Superforcasting is much more about Bayesian epistemology than about Bayesian statistics. You have Superforcasters who would they they are Bayesians but can’t write down Bayes theorem.
You seem to have some idea that epistemology is supposed to be “objective”. It’s supposed to give you the answer from God’s view. A lot of Western science is build around wanting to reach God’s view. The problem is that God doesn’t exist. According to Nietzsche, he’s dying. Bayesian epistemology is an epistomology without God, which means that you have to deal with your beliefs and other peoples beliefs.
The reason to bother with Bayesianism is not because it helps you to see the world from God’s view but because it has practical utility in applied epistemology with FDA drug approval and Superforcasting being two examples.
Objective in a sense, but I’m not sure how I’ve given you the ‘God’s view’ impression. I think epistemology should be objective in that it should work universally via the same rules, and that people can discuss both ideas and the world (evidence) in such a way to reach agreement in an objective sense. But they can be wrong, there’s no infallible method of getting to the truth. They can also objectively agree on each other’s subjective states.
Putting aside superforecasting because I don’t know much about it, using bayesian statistics for statistical analysis is fine.
But that’s not what’s happening on LW. When people on LW talk about their priors and updating them, they’re not talking about bayesian statistics, they’re talking about epistemology, about what ideas are true. I think those are fundamentally different things and they work in different ways (and it seems like you do, too). I’m here because LW is the largest bayesian forum (or if not the largest it’s better than reddit for discussion, point is, it’s the best option for talking to bayesians).
The idea that we should apply bayesian statistics to epistemic tasks is what I’m interested in discussing.
If superforecasting is important to discuss, can you link me to something that represents what you mean by it?
If you use frequentist statistics you can just claim that your data follows a normal distribution (which it objectively most likely isn’t, even the archtypical example of height violates a normal distribution because there are more people with dwarfism than the normal distribution assumes). On the other hand, to use Bayesian statistics you do need to decide on priors which does involve subjective decisions.
The fact that you aren’t explicitly thinking of God doesn’t mean that the idea of objectivity does not come out of a Christian scientific tradition which had as a key motivation trying to see things from God’s view. Your ideas of how you think, it should work have that theistic origin.
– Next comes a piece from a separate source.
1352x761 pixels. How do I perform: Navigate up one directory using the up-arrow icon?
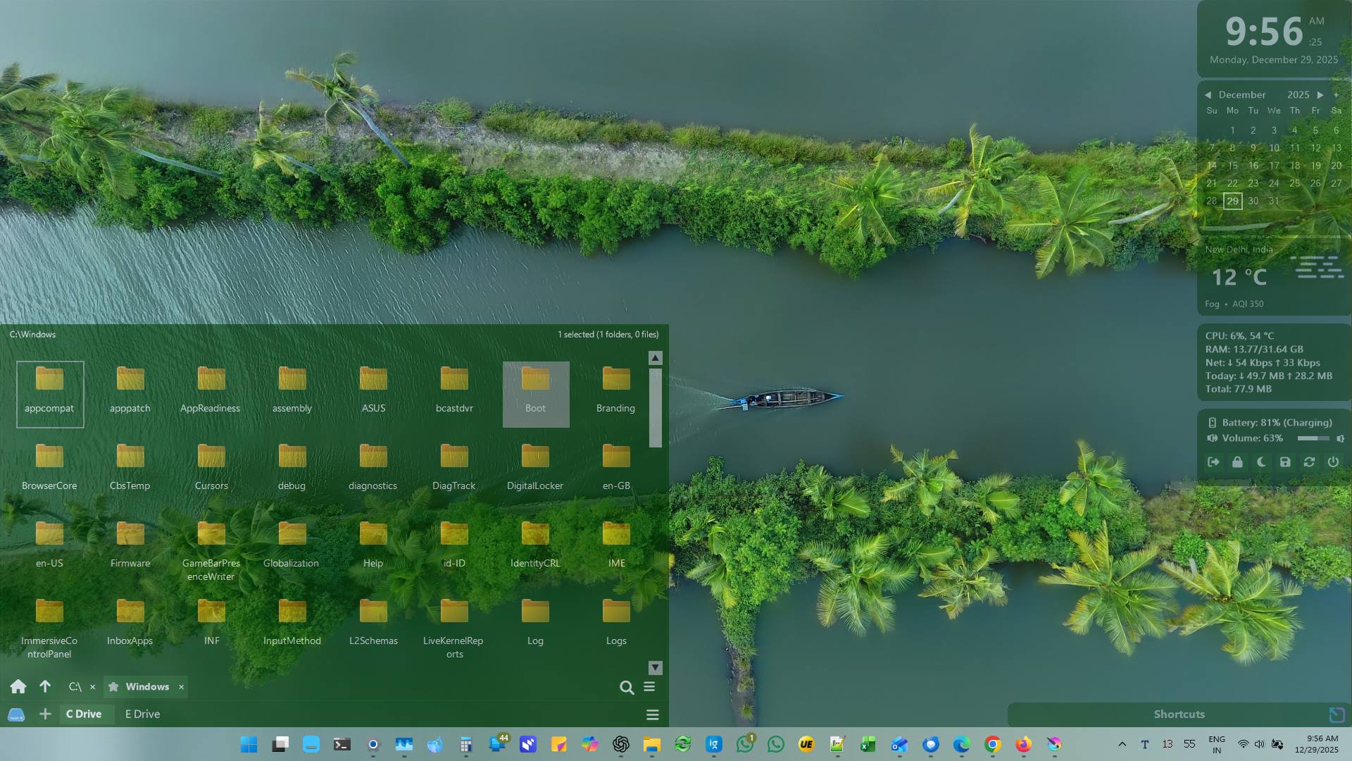point(45,686)
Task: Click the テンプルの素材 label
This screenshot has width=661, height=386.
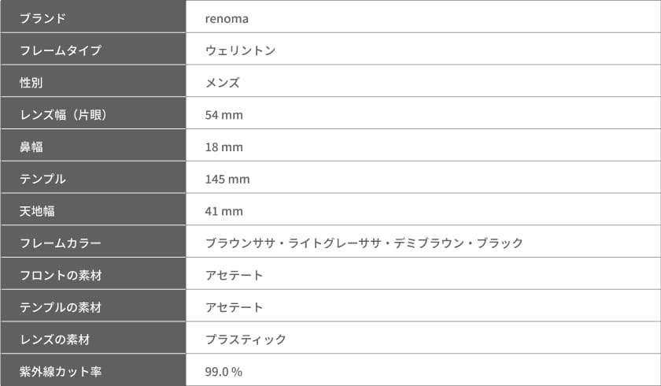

Bayesianism as discussed on LessWrong is about how it would be good for an agent to reason and that’s a different goal. Eliezer was interested in it because he wants to know how what’s true about how agents effectively reason to be able to say things about superintelligence.
Philip E. Tetlock separately was interested in the epistemic task about how to reason about what to believe. After the Iraq war the US military thought they had problems with epistomology as shown by the fact that they got the WMD question so horribly wrong. Out of that there was an IARPA tournament where Tetlock’s team won. Tetlock runs GJOpen which does solve epistemic problems for entities that want probability for certain events happening. He got some grant money from OpenPhil. There’s also Metaculus that comes out of rationalist sphere. His book Superforcasting is a good resource if you want to understand how the kind of Bayesianism where people don’t explicitly use statistics works in practice.